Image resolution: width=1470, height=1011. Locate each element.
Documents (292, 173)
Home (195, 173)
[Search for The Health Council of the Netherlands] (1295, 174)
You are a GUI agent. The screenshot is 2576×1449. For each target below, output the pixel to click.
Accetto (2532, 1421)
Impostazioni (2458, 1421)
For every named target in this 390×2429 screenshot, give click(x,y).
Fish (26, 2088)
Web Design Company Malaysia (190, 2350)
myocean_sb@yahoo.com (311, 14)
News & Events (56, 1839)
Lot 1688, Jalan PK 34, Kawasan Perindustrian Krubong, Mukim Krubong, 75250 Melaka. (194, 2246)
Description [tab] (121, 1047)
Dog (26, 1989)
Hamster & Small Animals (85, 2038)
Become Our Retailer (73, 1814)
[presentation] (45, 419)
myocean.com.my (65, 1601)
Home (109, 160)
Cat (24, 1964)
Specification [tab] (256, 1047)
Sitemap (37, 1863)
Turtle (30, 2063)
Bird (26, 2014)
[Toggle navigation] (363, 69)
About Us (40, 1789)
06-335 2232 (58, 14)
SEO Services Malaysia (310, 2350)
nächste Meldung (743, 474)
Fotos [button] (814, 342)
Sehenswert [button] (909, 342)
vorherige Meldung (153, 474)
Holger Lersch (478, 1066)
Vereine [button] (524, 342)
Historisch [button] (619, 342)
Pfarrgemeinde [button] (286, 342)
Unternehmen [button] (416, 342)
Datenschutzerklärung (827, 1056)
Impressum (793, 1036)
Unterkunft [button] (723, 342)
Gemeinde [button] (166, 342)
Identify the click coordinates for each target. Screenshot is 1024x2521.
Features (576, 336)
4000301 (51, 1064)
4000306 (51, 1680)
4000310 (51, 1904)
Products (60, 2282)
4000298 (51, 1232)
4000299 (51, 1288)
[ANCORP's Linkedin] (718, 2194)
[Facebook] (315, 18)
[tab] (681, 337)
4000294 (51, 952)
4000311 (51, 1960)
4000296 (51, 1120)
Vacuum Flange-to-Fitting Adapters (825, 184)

════════════════════

§ Exercise goal:
The lines needed are the ones from the first line of the entries through the line that contains "News & Events (56, 1839)", given again without any change.

§ Result below:
Image resolution: width=1470, height=1011. Locate each element.
Documents (292, 173)
Home (195, 173)
[Search for The Health Council of the Netherlands] (1295, 174)
You are a GUI agent. The screenshot is 2576×1449. For each target below, output the pixel to click.
Accetto (2532, 1421)
Impostazioni (2458, 1421)
For every named target in this 390×2429 screenshot, give click(x,y).
Fish (26, 2088)
Web Design Company Malaysia (190, 2350)
myocean_sb@yahoo.com (311, 14)
News & Events (56, 1839)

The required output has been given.